Even quite minor details, such as the curiously sumptuous Russian national dresses of the ladies of the Embassy at Court functions, the visits to Berlin of the Russian ballets and troupes of Russian singing gipsies, had all the same stamp of strong racial individuality, of something temperamentally different from all we had been accustomed to.

I was overjoyed at the prospect of seeing for myself at last this land of mingled splendour and barbarism, this country which had retained its traditional racial characteristics in spite of the influences of nineteenth century drab uniformity of type.

As the Petrograd Embassy was short-handed at the time, it was settled that I should postpone my leave for some months and proceed to Russia without delay.

The Crown Prince and Crown Princess, who had been exceedingly kind to me during my stay in Berlin, were good enough to ask me to the New Palace at Potsdam for one night, to take leave of them.

I had never before had an opportunity of going all over the New Palace.
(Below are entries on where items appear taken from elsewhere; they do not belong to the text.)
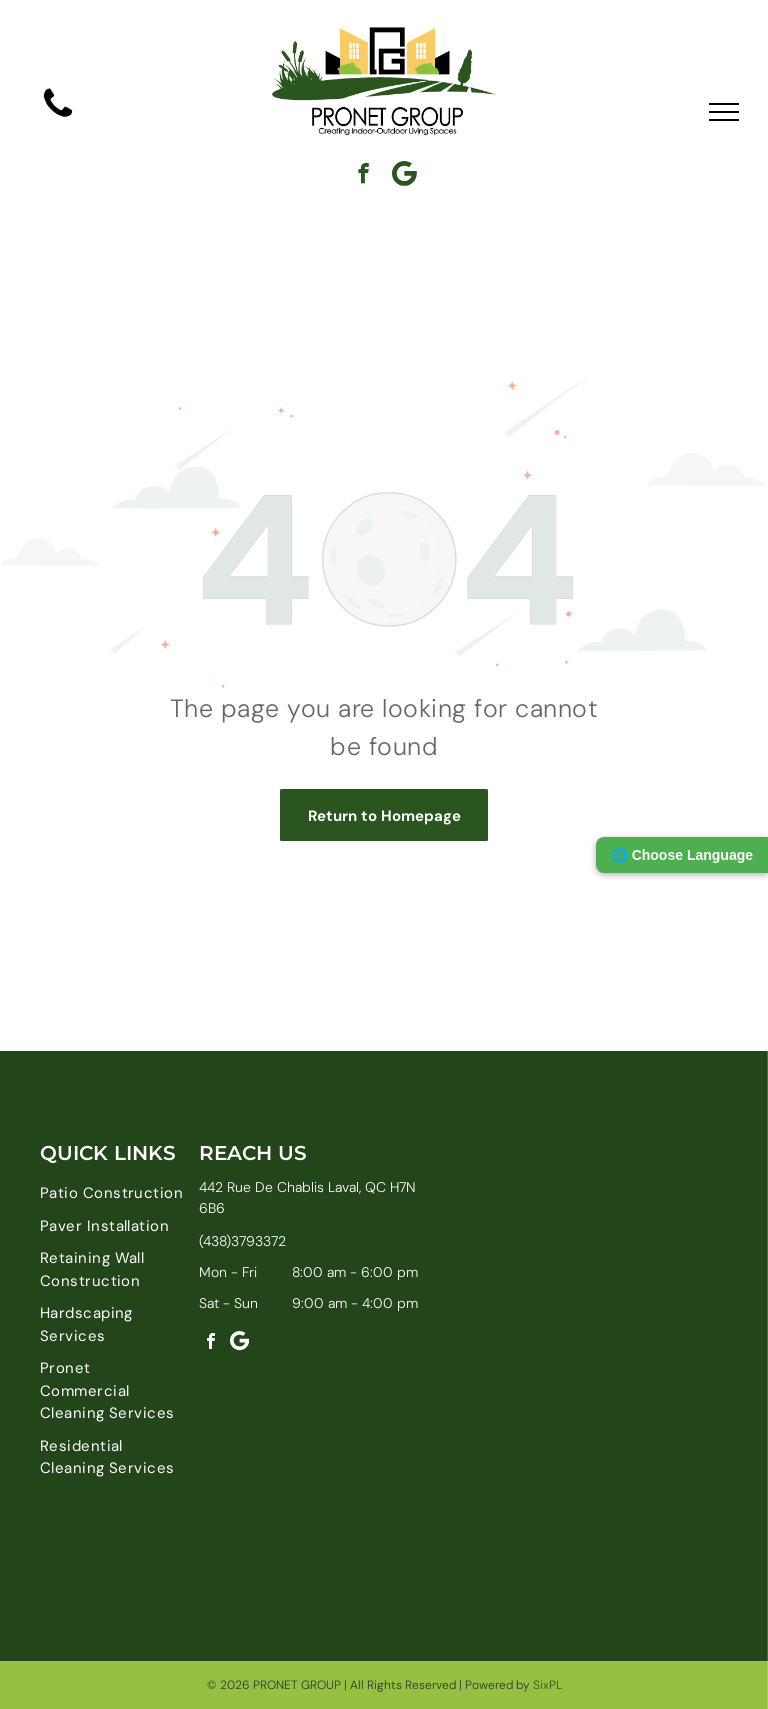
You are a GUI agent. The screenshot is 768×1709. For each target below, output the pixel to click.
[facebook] (363, 176)
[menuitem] (112, 1193)
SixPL (547, 1685)
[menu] (724, 112)
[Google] (404, 176)
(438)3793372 (242, 1241)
I thought it wonderfully fine, though quite French in feeling. The rather faded appearance of some of the rooms increased their look of dignity. It was not of yesterday. The great "Shell Hall," or "Muschel-Saal," much admired of Prussians, is frankly horrible; one of the unfortunate aberrations of eighteenth century taste of which several examples occur in English country-houses of the same date.
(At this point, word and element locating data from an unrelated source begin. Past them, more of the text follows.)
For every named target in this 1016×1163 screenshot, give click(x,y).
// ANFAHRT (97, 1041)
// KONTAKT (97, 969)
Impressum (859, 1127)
My own bedroom was charming; of the purest Louis XV, with apple-green polished panelling and heavily silvered mouldings and mirrors.
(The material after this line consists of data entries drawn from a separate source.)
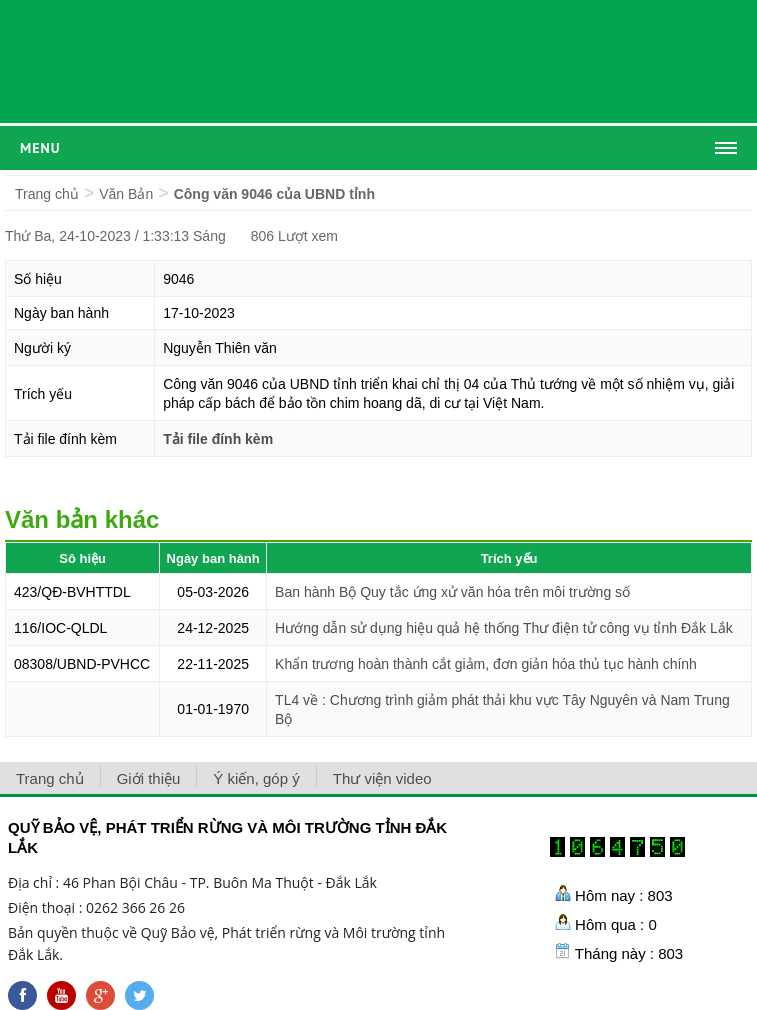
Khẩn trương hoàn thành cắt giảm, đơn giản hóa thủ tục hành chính (486, 664)
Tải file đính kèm (218, 439)
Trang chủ (47, 194)
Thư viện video (382, 778)
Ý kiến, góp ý (256, 778)
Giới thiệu (149, 778)
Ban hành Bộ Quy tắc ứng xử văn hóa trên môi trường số (452, 592)
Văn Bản (126, 194)
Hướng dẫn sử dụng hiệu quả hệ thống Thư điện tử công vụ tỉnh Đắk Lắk (504, 628)
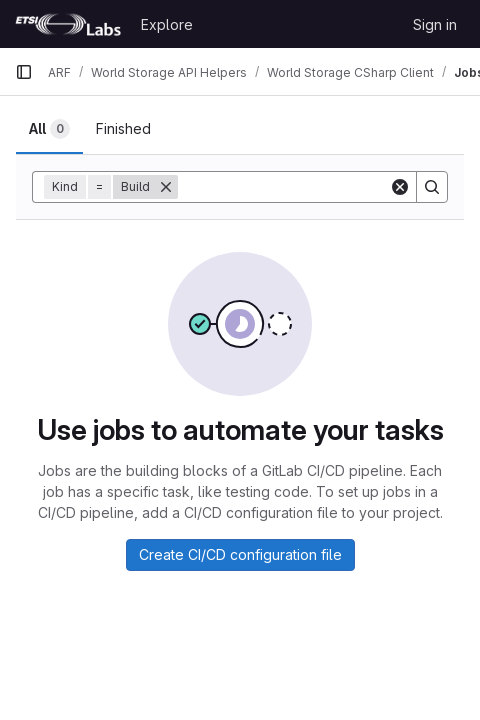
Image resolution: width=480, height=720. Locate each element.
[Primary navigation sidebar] (24, 72)
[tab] (49, 129)
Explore (167, 24)
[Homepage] (68, 24)
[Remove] (166, 187)
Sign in (435, 24)
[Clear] (400, 187)
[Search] (432, 187)
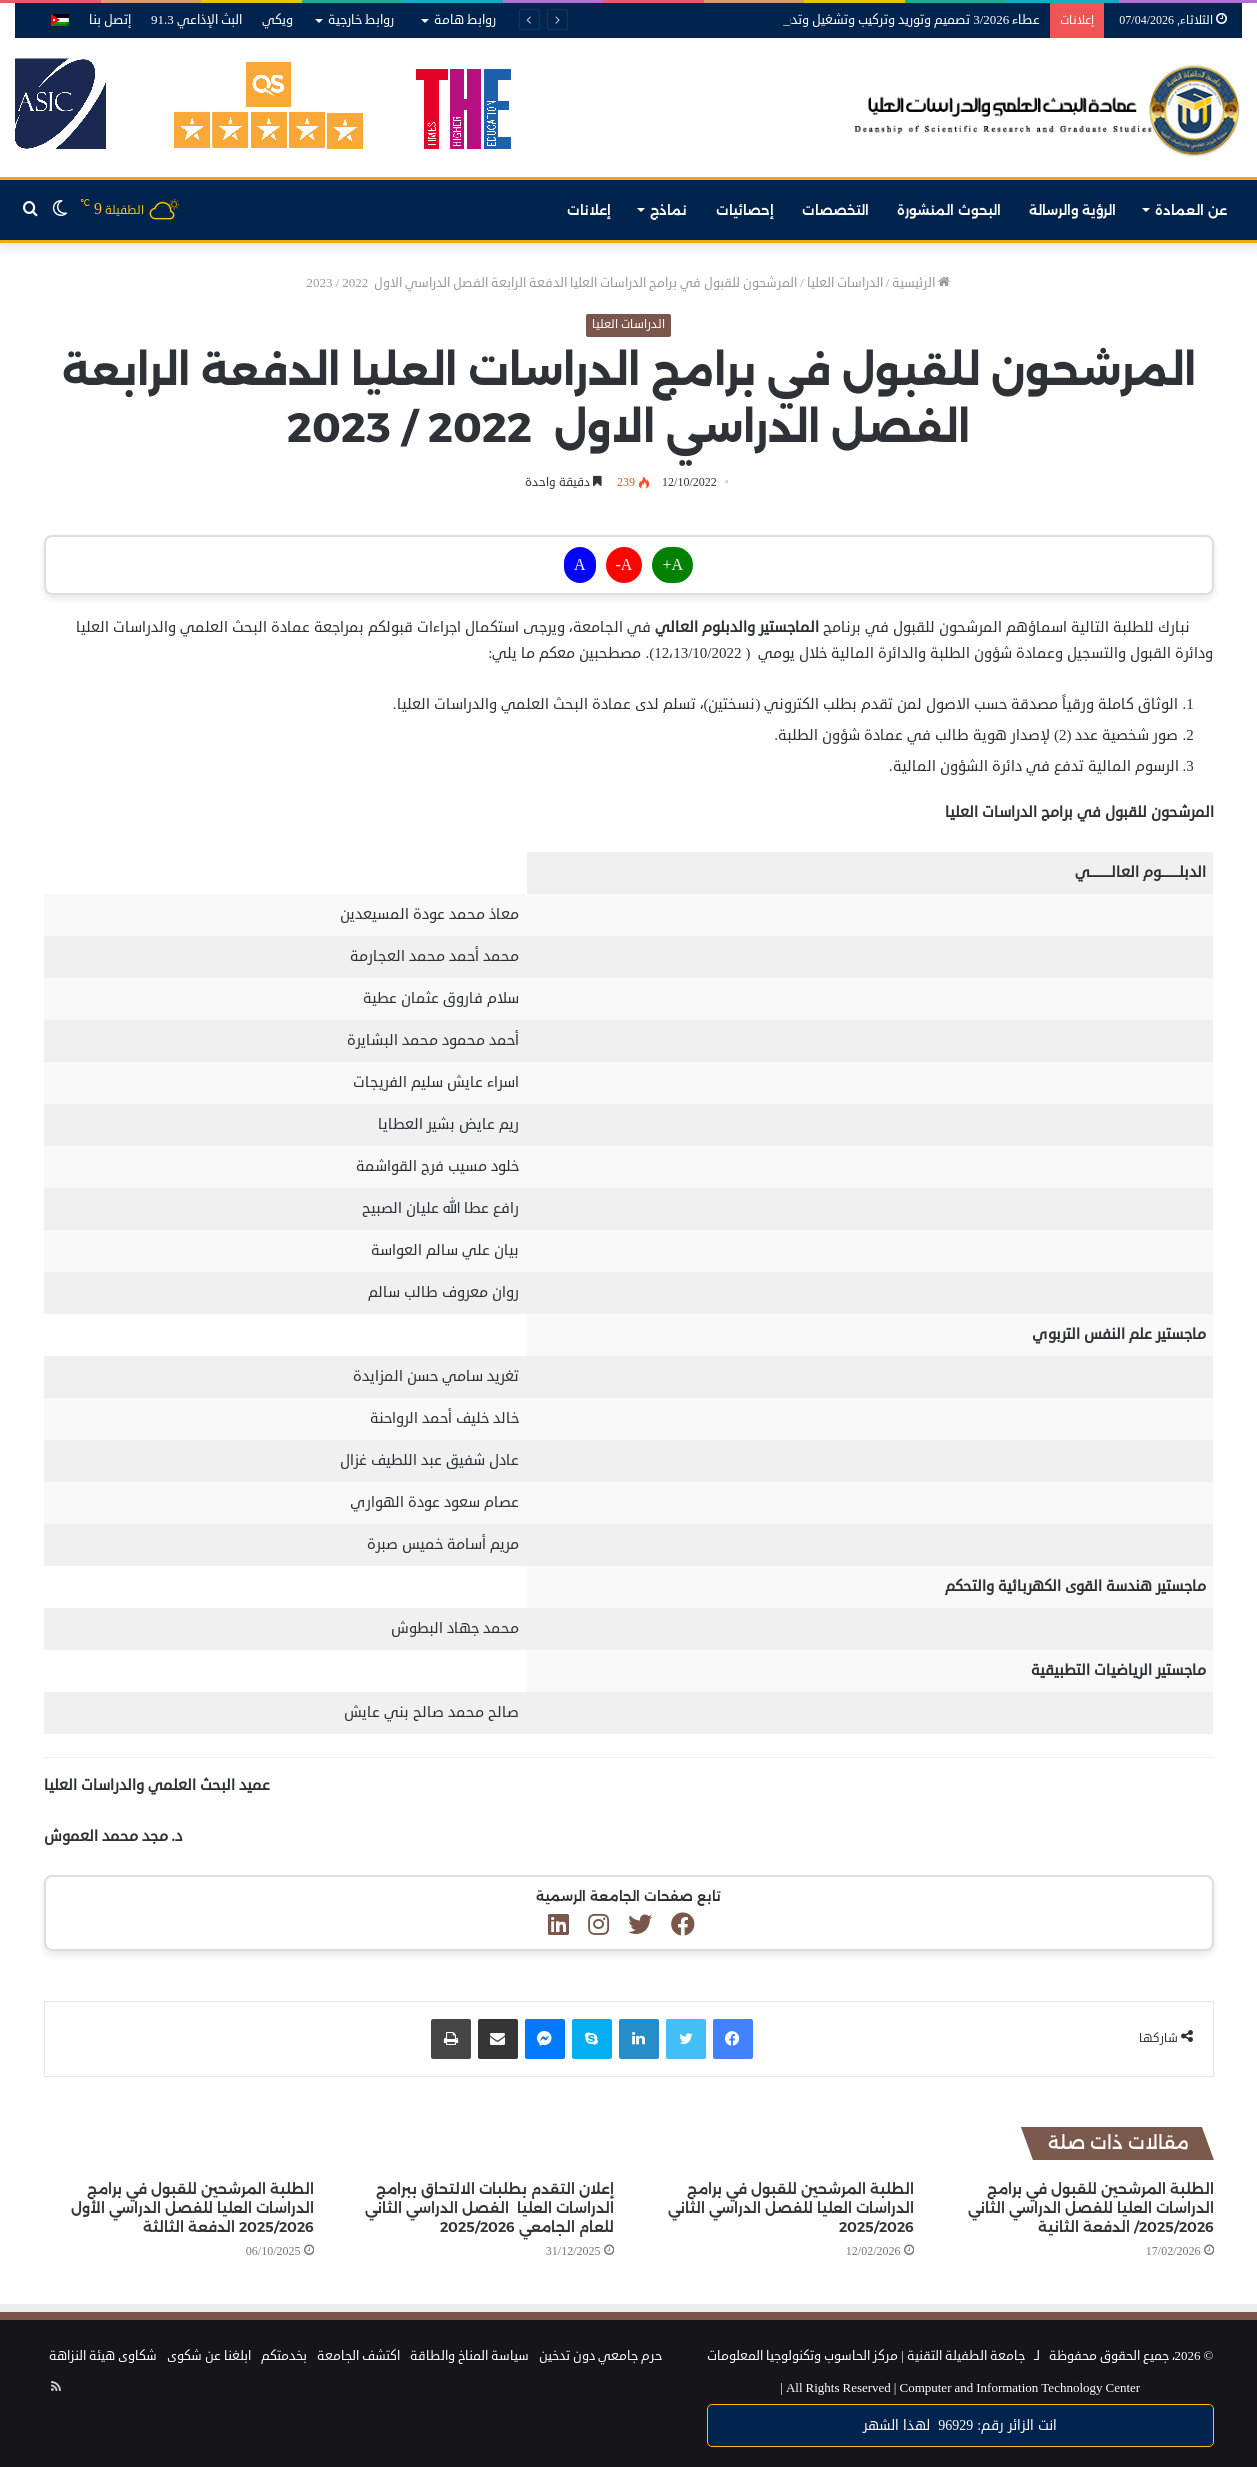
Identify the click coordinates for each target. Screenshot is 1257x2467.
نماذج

Nothing could be more delightful than the Crown Prince's manner on occasions such as this. The short-lived Emperor Frederick had the knack of blending absolute simplicity with great dignity, as had the Empress Frederick. For the curious in such matters, and as an instance of the traditional frugality of the Prussian Court, I may add that supper that evening, at which only the Crown Prince and Princess, the equerry and lady-in-waiting, and myself were present, consisted solely of curds and whey, veal cutlets, and a rice pudding. Nothing else whatever. We sat afterwards in a very stately, lofty, thoroughly French room. The Crown Prince, the equerry, and myself drank beer, whilst the Prince smoked his long pipe. It seemed incongruous to drink beer amid such absolutely French surroundings. I noticed that the Crown Princess always laid down her needlework to refill her husband's pipe and to bring him a fresh tankard of beer. The "Kronprinzliches Paar," as a German would have described them, were both perfectly charming in their conversation with a dull, uninteresting youth of twenty-one. They each had marvellous memories, and recalled many trivial half-forgotten details about my own family. That evening in the friendly atmosphere of the great, dimly-lit room in the New Palace at Potsdam will always live in my memory.

Two days afterwards I drove through the trim, prosaic, well-ordered, stuccoed streets of Berlin to the Eastern Station; for me, the gateway to the land of my desires, vast, mysterious Russia.